How do you Want to be Remembered?

Source: http://danielbischoff.blogspot.com/
A recent encounter with a former co-worker brought back vivid memories of an on-campus work-study job. The thing that she remembered about me was that I enjoyed doing one of our mandatory, crappy jobs early in the morning--cleaning the facilities early in the morning. Funnily enough, I hated the task. But instead of avoiding it, I got to it as quickly as possible in order to get it out of the way.

Here’s the back story: In college, I took a work-study position at the campus gym and volunteered for the early morning shift. This meant entering the building by 6:30 each morning, cleaning all of the facilities, equipment, group fitness and racquetball rooms, mopping the gigantic gymnasium floors, and seeing to customers. One staff member had to be at the reception desk at all times, so these jobs couldn't be done in tandem.

Early in my tenure, I worked with a really good friend who helped me figure out two important truths about arriving on time. First, we could both do a couple loads of laundry every day in the industrial machines before the rest of the staff reported to work. Second, if we switched off and tackled the work in shifts, we’d get it done quickly; one day she’d take the floors and I’d take the rest, and the next day we’d swap.

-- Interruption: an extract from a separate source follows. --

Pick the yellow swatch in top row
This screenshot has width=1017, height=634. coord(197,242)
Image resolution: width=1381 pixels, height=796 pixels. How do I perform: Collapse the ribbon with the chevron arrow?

So, while we always got to work by 6:30 and got to our jobs as quickly as possible, we were still working when clients started coming in at 7am. However, we’d only be hampered by them for about a half hour. It was a well-timed process. We both got to finish up the hard work and spend the rest of the time on homework, projects, or just surfing the net between greeting customers.

The friend who mentioned my "cleaning fetish" was someone else that I worked with on the morning shift, briefly. The working relationship was different with this peer she came in at quarter-to-seven in the morning. So, the plan to start cleaning up the filthy, huge gym right by 6:30 didn't work—by the time we got started clients were queuing to come in and use the facilities that we were to clean. On these mornings, as soon as my counterpart entered the building I made a bee-line for the cleaning supplies to get the hated task completed quickly.

Anyway, speaking to my former coworker and hearing that she thought I loved the cleaning aspect of that job—those years ago—makes me feel a bit proud. I was able to complete those tasks efficiently, without voicing too many complaints.

This brings me to the moral of this story: We all have a task we don’t like at work. The best way to handle it is approach it with the same effort and enthusiasm as the best parts your the job, and do it well.